Orang boleh saja bilang, Bruno cuman anjing. Hanya seekor binatang saja, buat apa buang-buang energi ditangisi? Namun tokh, walau kehadirannya terbilang singkat, tepatnya sejak awal Februari hingga hari ini (hitung-hitung baru 22 hari) Bruno bersama kami, ia sudah merupakan bagian dari keluarga. Kedua puteraku; Zoe dan Zachary sangat mencintainya. Bulu cokelatnya yang lembut 'berkaus kaki' putih, gonggongan garingnya, body-nya yang bahenol 'gebal-gebol'...duh! 

Perlahan, aku mengangkat jasad chow-chow yang baru berusia 4 bulan itu, memindahkannya ke gundukan pasir di taman depan rumah. Bruno harus segera dimakamkan. Tapi, Zach dan kakaknya, Zoe (yang hanya 'ngumpet' sedih di dalam rumah, tak mau menyaksikan) harus segera berangkat ke sekolah. Mereka ada ulangan di sekolah pagi ini. Sementara itu mobil yang menabrak Bruno sudah meluncur pergi, sama sekali tak berhenti setelah kejadian.
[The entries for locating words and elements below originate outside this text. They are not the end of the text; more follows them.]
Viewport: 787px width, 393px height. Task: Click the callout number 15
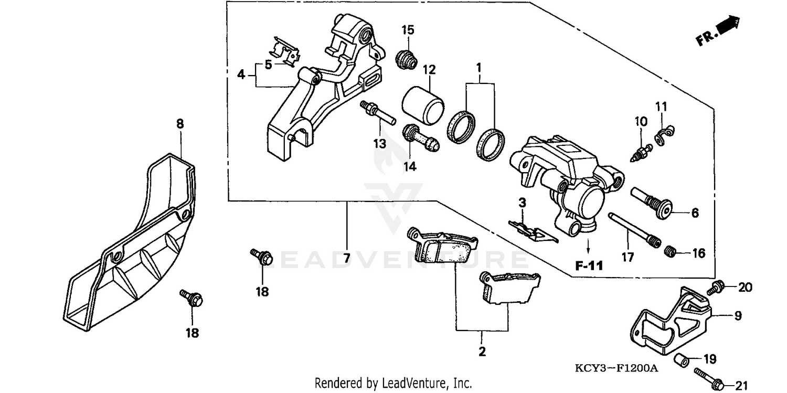tap(408, 30)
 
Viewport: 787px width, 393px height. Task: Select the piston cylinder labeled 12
tap(423, 103)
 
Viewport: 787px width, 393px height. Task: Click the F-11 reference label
tap(589, 265)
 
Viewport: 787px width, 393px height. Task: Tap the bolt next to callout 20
tap(716, 288)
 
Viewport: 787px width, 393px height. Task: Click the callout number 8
tap(180, 124)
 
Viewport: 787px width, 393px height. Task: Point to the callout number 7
tap(346, 258)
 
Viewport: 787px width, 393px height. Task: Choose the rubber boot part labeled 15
tap(405, 59)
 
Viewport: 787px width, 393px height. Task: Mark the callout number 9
tap(738, 316)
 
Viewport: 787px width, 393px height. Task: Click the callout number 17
tap(628, 257)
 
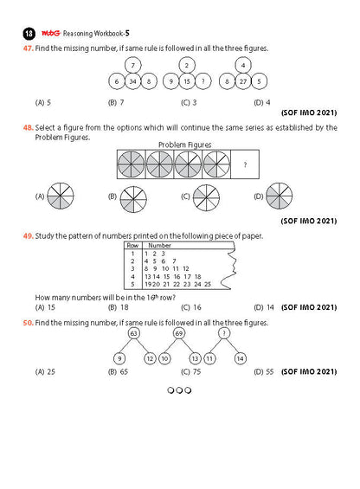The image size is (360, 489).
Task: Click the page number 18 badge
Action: coord(29,34)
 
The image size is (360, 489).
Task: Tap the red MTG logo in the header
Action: coord(50,33)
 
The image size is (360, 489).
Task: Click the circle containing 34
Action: coord(133,81)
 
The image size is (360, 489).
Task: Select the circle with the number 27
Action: coord(243,81)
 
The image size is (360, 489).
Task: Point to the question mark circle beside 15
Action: coord(203,81)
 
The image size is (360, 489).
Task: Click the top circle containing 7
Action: coord(133,65)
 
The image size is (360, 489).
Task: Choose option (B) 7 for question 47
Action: coord(116,103)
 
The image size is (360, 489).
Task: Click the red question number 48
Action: coord(28,127)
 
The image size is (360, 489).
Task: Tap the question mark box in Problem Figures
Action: coord(245,164)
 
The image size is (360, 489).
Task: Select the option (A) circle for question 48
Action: coord(61,196)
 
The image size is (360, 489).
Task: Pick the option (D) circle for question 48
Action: coord(280,196)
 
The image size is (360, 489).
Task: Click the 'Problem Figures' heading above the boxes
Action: coord(184,145)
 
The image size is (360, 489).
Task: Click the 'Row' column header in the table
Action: coord(132,246)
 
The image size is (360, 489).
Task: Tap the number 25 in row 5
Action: coord(208,284)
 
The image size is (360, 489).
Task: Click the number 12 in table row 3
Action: coord(186,268)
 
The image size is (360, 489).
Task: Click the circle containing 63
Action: coord(134,333)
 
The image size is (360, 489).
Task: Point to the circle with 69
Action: coord(179,333)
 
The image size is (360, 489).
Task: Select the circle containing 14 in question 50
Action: coord(241,358)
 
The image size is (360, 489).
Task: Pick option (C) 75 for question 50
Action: coord(191,372)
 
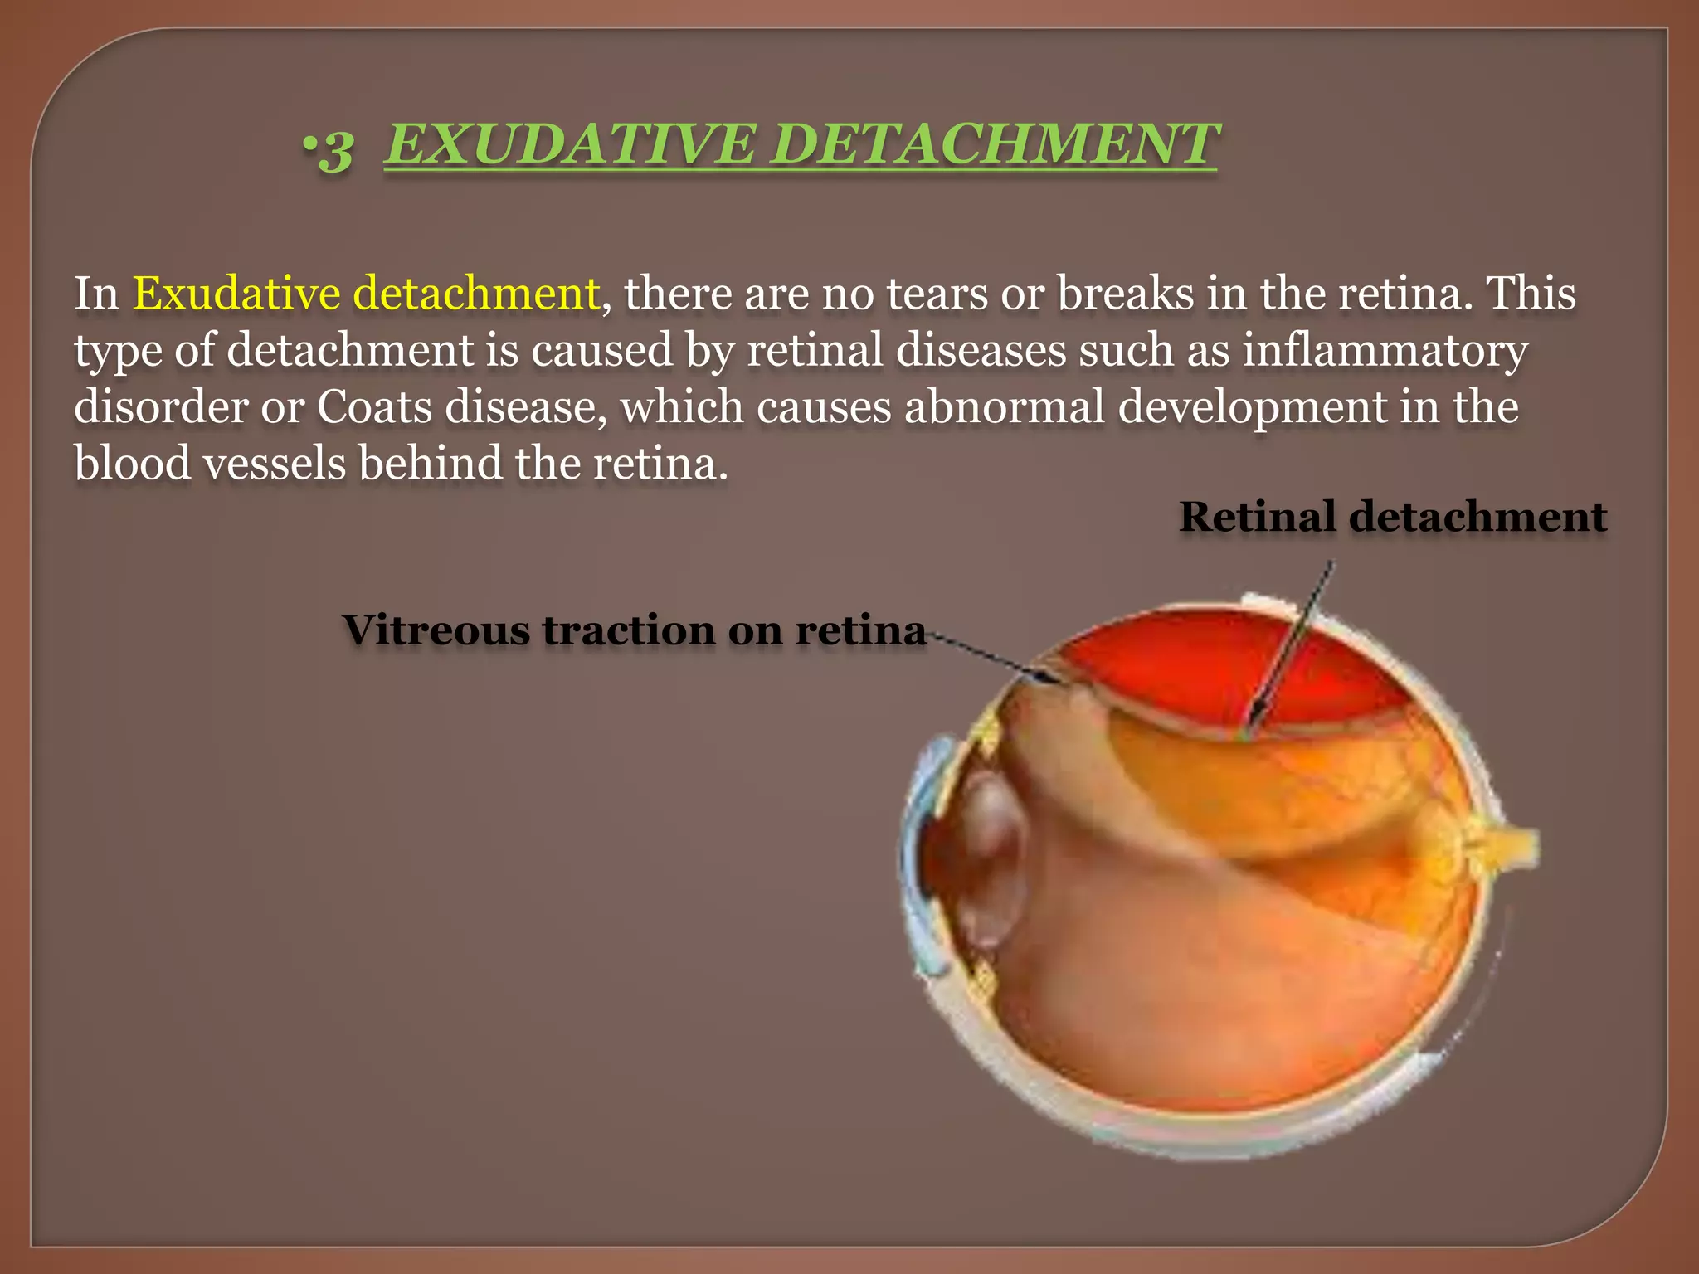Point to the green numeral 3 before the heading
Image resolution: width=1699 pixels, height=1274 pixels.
pyautogui.click(x=335, y=151)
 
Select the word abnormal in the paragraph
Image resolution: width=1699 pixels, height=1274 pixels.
pyautogui.click(x=1004, y=406)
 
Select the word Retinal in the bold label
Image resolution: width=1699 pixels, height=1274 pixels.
pyautogui.click(x=1258, y=516)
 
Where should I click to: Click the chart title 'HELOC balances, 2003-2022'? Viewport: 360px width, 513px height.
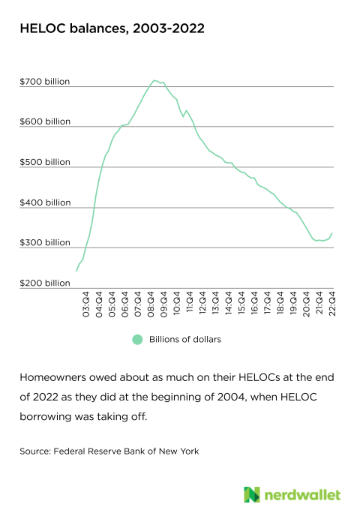tap(112, 28)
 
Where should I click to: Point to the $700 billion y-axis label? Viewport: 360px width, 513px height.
tap(45, 81)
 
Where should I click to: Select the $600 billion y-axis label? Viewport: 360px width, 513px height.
tap(45, 122)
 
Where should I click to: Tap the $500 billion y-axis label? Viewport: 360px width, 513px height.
tap(45, 162)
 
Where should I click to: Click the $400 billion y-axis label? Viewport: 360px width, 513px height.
tap(45, 202)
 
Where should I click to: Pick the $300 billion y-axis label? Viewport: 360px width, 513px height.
tap(45, 243)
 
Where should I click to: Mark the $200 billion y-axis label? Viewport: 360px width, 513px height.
tap(45, 284)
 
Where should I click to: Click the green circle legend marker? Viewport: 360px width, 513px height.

Hanya seorang oma tua, keluarga dari si mobil tabrak lari yang ternyata tetangga kompleks kami, muncul bersama pembantunya, mencoba menghibur Zach dengan sejuta kata penghiburan. Hhhh, tak ada gunanya! Kalau boleh jujur, hatiku mengumpat kesal. Tokh, sang pelaku tabrak lari sudah tak kelihatan lagi batang hidungnya?

Apa makna dari peristiwa itu? Siang hari bolong, aku sempat merenung setelah urusan pemakaman Bruno di taman seberang rumah kami usai. Ya, rupa-rupanya kehidupan ini penuh dengan segala ketidakmungkinan. Sangat sulit diterka! Batas antara suka dan duka ibarat kain tirai yang super tipis. Baru tadi pagi, sekitar pukul 04.00 dini hari, Bruno kecil membangunkan aku dengan jilatan lucunya di tanganku.

Tak seperti biasanya, rupanya semalam ia tidur di kamar kami. Dan, tidak seperti biasanya pula aku terbangun sesubuh itu hingga tiba-tiba memiliki gagasan untuk jalan-jalan pagi yang sudah cukup lama tak kulakukan. Bersama Zach, aku berlarian 'ngangon' Si Bruno, juga Pussy dan Snowy -- kucing dan maltise peliharaan kami yang lain.

Sungguh asyik dan menyenangkan berkeliling taman dan lapangan hingga mentari terbit di ufuk timur. Bahkan, tubuh mungil Bruno yang semakin gembul itu sempat kugendong laiknya anak bayi, sebelum ia menghabiskan susu dan sarapan paginya. Sehingga akhirnya tanpa kami ketahui, entah bagaimana ceritanya ia bisa 'molos' ke luar pagar. Dan, meluncurlah sebuah mobil yang dikemudikan kencang. Melenyapkan nyawa seekor anjing kecil ; Bruno, kesayangan kedua orang puteraku. Ya, hanya dalam hitungan waktu dua jam, segalanya berubah drastis! Alangkah fananya dunia ini....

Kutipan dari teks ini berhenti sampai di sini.